As vitórias do PT nesta década que se encerra não ocorreram por acaso; em 1980 a escolha por um partido de massas e não de vanguarda; por um partido organicamente ligado à sociedade civil e não de quadros; por um partido estimulador da autonomia dos setores populares e não paternalista; por um partido defensor de um projeto de radicalização da democracia, e não conformado apenas com sua estruturação formal foi o que o sustentou contra o ataque mais feroz já sofrido por um partido na história brasileira.

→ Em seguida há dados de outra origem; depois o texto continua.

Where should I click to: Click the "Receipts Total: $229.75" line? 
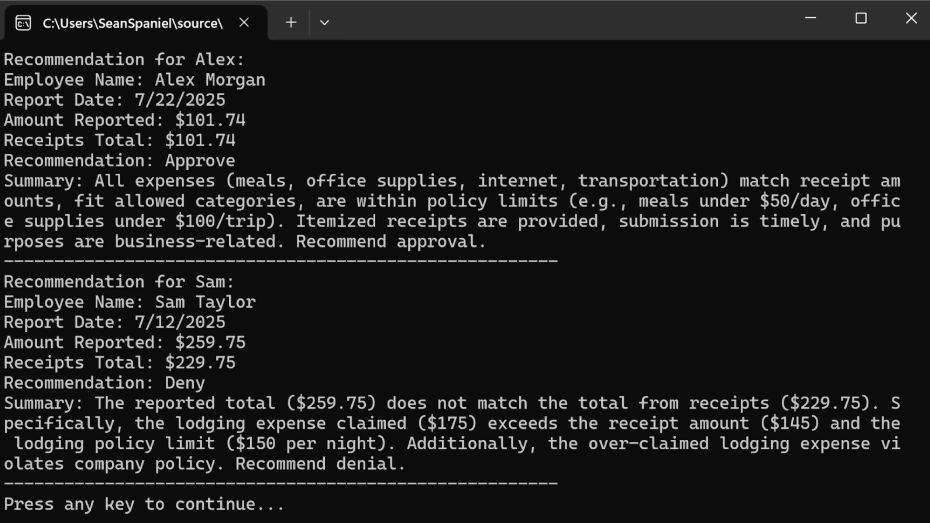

Em 1980, grande parte dos intelectuais e lideranças que viriam a fundar o PSDB em 1988, escolheu seu rumo. A longa experiência de erros organizacionais dos partidos de esquerda e o mau-trato das elites com povo exigia um partido, senão sob comando popular, mas sensível e influenciável pelas camadas populares. Os anúncios da História exigiam um novo partido a engajar-se em um projeto que trouxessem as camadas populares ao proscênio da vida pública brasileira; agora como atores principais, como sujeitos de seus destinos e NUNCA MAIS COMO FIGURANTES. De costas para esta anunciação o PSDB depara-se hoje com uma única e só catástrofe, que não pára de amontoar ruínas sobre ruínas e as lança a seus pés.
Aos meus companheiros de partido e de outros partidos, aos meus companheiros de projetos sociais que a partir de 01 de novembro assumiram funções na continuidade da construção de uma sociedade cada vez mais igualitária, justa e livre exorto a aprender com o erro alheio e jamais menosprezar os anúncios do arcanjo da história.
Dorival da Costa dos Santos (Nei)
Professor da UNIFAP, Advogado, Doutorando em Sociologia e Direito pela Universidade Federal Fluminense.